Sin Nombre – Zug der Hoffnung
Casper (Edgar Flores) ist ein Mitglied der berüchtigten mexikanischen MS13-Gang und führt ihnen den sehr jungen Smiley (Kristyan Ferrer) zu, der sich in seinem Aufnahmeritual nicht nur verprügeln lassen, sondern auch einen Mord verüben muss. Als Lil Mago (Tenoch Huerta), einer der Anführer der Gang, sich an Caspers Freundin vergreifen will und sie dabei versehentlich tötet, muss Casper das zunächst hinnehmen. Gleichzeitig versucht die junge Sayra (Paulina Gaitán) mit ihrer Familie von Honduras aus in die USA zu reisen. Sie springen auf einen Zug auf, der sie bis zur texanischen Grenze bringen soll. Doch unterwegs werden die Reisenden von Lil Mago, Casper und Smiley überfallen und ausgeraubt. Als Lil Mago Sayra vergewaltigen will, geht Casper dazwischen und tötet ihn. Er schickt Smiley wieder zurück, bleibt selbst aber auf dem Zug, um vor der Rache seiner ehemaligen Gang zu fliehen …
Trump hat sich die auch in den USA operierende MS13-Gang als Beispiel für die Flut krimineller Ausländer, die das Land mit Drogen und Gewalt zugrunde richten wollen, herausgepickt und schürt damit Ängste unter seinen Gefolgsleuten. Nun sind diese Kriminellen zwar alles andere als gesetzestreue Bürger, stellen allerdings auch nicht eine solche Gefahr dar, wie behauptet wird. In erster Linie richtet sich ihre Gewalt gegen verfeindete Banden – und abtrünnige Mitglieder.

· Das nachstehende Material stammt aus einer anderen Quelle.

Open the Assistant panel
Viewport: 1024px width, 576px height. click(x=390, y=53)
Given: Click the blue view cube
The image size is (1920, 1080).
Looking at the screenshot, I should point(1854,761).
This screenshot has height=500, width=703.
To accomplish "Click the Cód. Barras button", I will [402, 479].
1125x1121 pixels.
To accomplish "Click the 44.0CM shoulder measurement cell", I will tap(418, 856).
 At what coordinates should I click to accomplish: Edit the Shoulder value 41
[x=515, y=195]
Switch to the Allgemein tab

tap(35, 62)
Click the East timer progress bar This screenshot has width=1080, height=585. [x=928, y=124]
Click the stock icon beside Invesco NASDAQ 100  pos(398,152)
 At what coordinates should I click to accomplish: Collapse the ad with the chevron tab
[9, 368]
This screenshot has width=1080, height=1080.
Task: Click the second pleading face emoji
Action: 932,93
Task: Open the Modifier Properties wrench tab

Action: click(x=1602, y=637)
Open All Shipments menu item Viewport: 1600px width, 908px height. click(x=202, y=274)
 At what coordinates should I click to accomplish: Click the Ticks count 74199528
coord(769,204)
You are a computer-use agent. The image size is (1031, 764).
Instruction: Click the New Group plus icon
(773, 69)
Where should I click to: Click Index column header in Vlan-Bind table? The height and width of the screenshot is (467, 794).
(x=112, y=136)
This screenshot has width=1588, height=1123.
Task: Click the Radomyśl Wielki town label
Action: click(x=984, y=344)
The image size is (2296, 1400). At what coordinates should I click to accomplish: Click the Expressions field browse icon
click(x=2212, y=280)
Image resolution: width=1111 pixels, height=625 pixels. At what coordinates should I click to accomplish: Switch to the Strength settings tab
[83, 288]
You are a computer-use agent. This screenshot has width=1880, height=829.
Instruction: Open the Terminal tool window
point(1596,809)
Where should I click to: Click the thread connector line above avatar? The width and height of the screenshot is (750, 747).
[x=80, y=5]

Natürlich darf man sich nichts vormachen, die Gangmitglieder sind gefährlich und zu allem entschlossen. Das wird schon recht früh deutlich, wenn ein Kind wie Smiley gezwungen wird, einen Mann hinzurichten, dessen einziges Verbrechen die frühere Zugehörigkeit zu einer anderen Bande ist. Autor und Regisseur Cary Fukunaga zeichnet in seinem Debütfilm ein düsteres, aber realistisches Bild von der Bandenkriminalität in Mexiko. Die Rituale, die beiläufige Gewalt, der Machismo und die schlichte schwarz-weiße Weltsicht – man hat von Anfang an das Gefühl, sich in einer vertrauten Umgebung zu bewegen.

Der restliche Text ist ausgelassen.